Even split in half, the collection offers important social, economic and technological insights beyond the kitchens and wine cellars. Recipe ingredients help scholars date, for example, the opening of trade routes between Asia and Europe. Some volumes show how dependent the American South was on slavery. Household remedies and tips on grape mashing illustrate the progress of medicine and machinery.

Included in its treasures are a 1559 Latin discourse on wine drinking, a 1623 guidebook for the duties of an English housewife, a 1703 list of dessert recipes for French royalty and what is generally thought to be the first book about American cuisine, published in 1808.

To complement courses in the University of California system, books about wine, orchards and animal husbandry stayed in California. Works about the food trade and early Spanish cuisine also went to UC San Diego to supplement its Central University Library holdings of rare books on New World exploration. UC San Diego also received books that duplicated existing Radcliffe holdings.

“We’ve decided to carve out areas that haven’t been claimed by many other libraries,” explained Lynda Claassen, head of special collections at UC San Diego. “We want to build a culinary and gastronomy collection about Latin America, the Pacific Basin, the American Southwest and the Hispanic tradition.”

Advertisement

During a recent interview, Claassen pointed out a few of the most interesting volumes in her share of the collection. Among them: “The Houseservant’s Directory,” an 1828 volume by Robert Roberts, a black American servant in Massachusetts, who gave advice on everything from how to take care of mahogany furniture to how to choose a nice piece of fish; “Du Chocolat,” a 1643 French discourse about the various uses of chocolate, then a delicacy from the New World; “A Treatise on the Culture of the Vine,” a 1790 guidebook to British grape-growing techniques, complete with illustrations on pruning.

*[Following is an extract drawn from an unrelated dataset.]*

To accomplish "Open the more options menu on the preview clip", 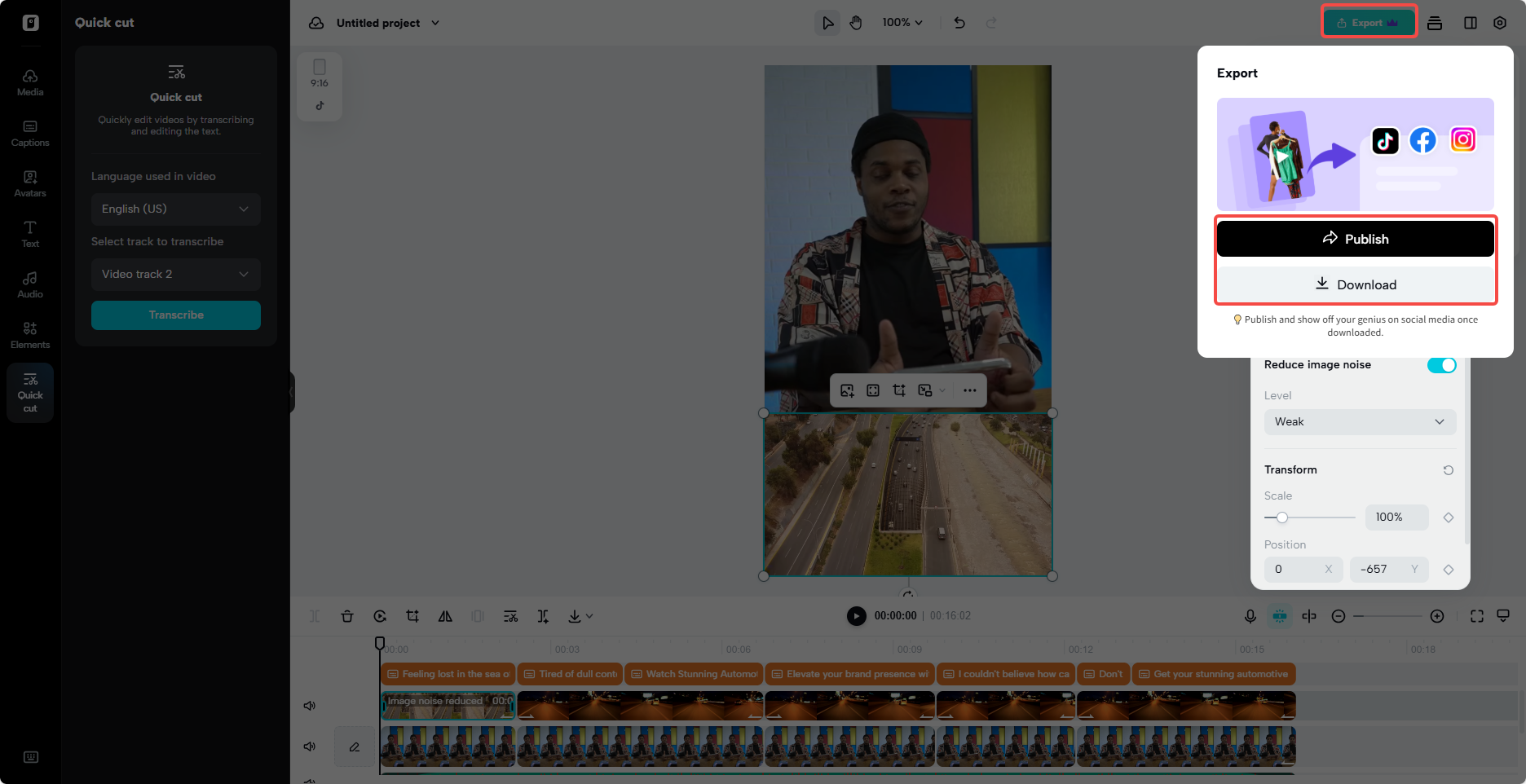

In what librarians call building to strength, Radcliffe got most of the books about French, British and New England cooking.

“I think it was hard for the California group to give them up,” recalled Barbara Haber, a curator at Radcliffe. “But at the same time, I think everybody is pleased that a new (cookbook) collection is starting in San Diego.”

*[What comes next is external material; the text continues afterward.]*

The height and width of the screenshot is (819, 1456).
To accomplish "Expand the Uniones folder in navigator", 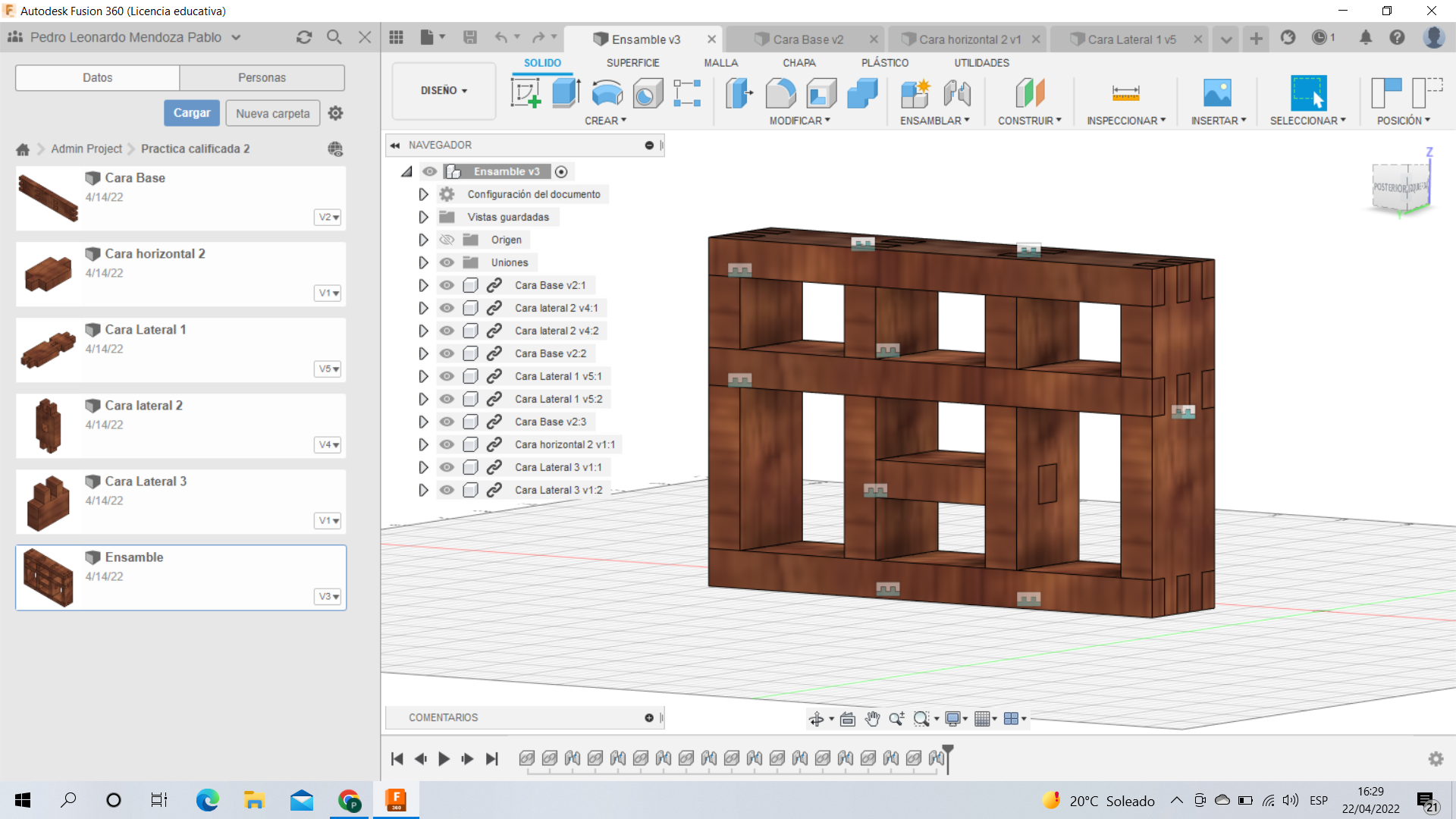I will click(x=423, y=262).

Radcliffe’s share of books, specially packed, were moved by a company that ships fine art works. UC system curators handled the move to San Diego. All the books are being kept in temperature-controlled rooms to prevent further decay.

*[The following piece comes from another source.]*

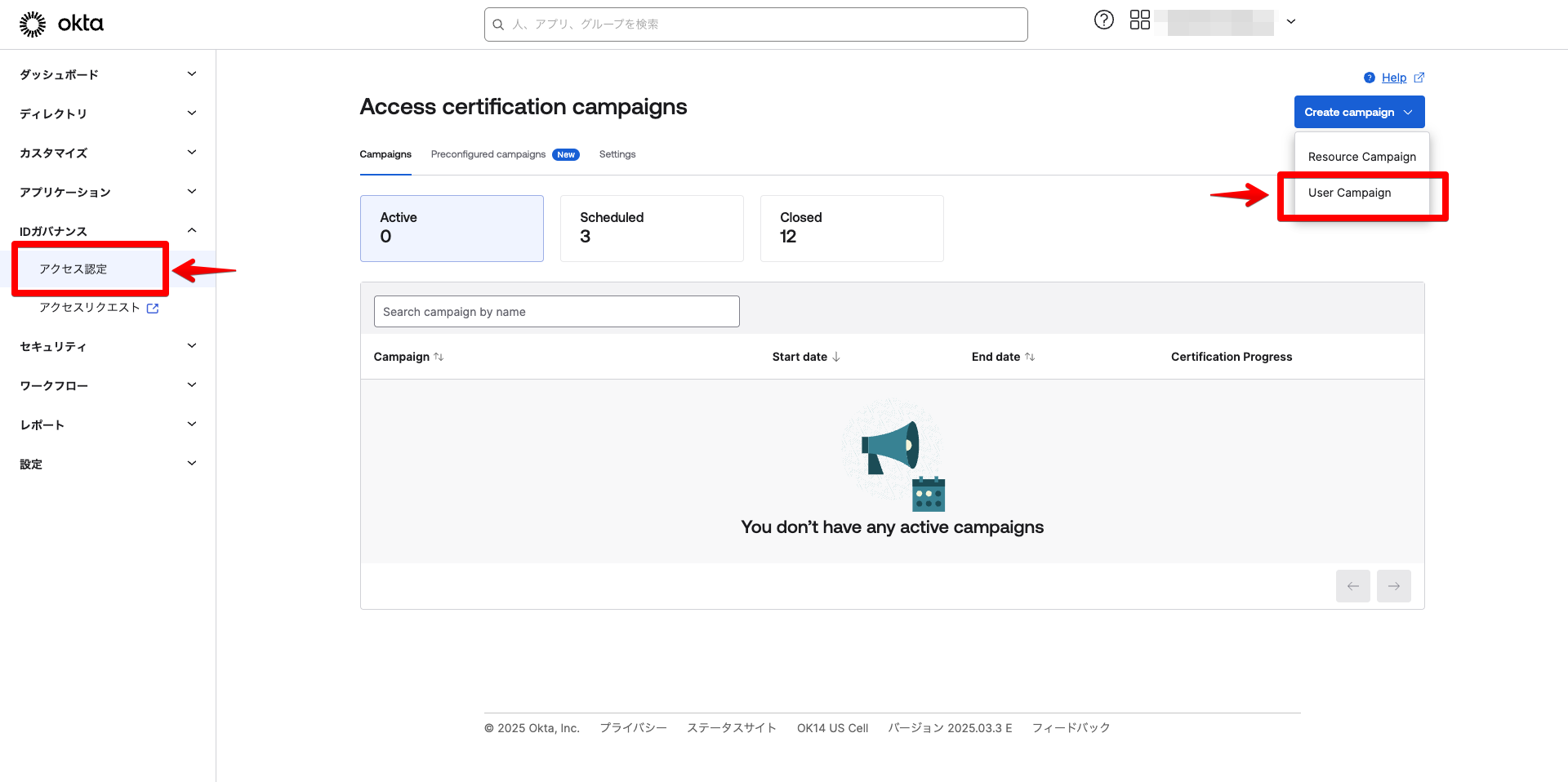Click the next page arrow
Viewport: 1568px width, 782px height.
click(1393, 586)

The books have moved a lot in the last 28 years. In 1962, New York antiquarian cookbook dealer Eleanor Lowenstein bought the British and French titles from Andre L. Simon, the English wine writer. Lowenstein added American texts. After her death in 1970, her husband sold the collection to Harvard economics professor David Segal for $135,000.

Later, at Child’s suggestion, Segal sold most of the books to the institute for the same price, with much of the money donated by California wineries. Undivided, the collection was valued at $270,000 two years ago but is thought to be worth much more now.

Advertisement

The collection moved to San Francisco and then to Santa Barbara, where it became a side course in the main menu of woes for the Huttenback administration.

The UC Santa Barbara faculty revolted against the culinary center proposal, with some professors ridiculing the idea as a giant wine and cheese party. Childs, who has a vacation home in Santa Barbara and who remains a strong supporter of Huttenback, still bristles at what she calls “the unsophistication” of some critics on campus.

Childs said she is talking with several other universities about starting masters’ degree programs in gastronomy, which she said no school now offers. “The unsophisticated think it’s only about cooks and chefs, but they don’t realize that most of the great movements in history centered on the sources of food. For example, look at Russia today,” she said, referring to the food shortages that endanger the Gorbachev regime.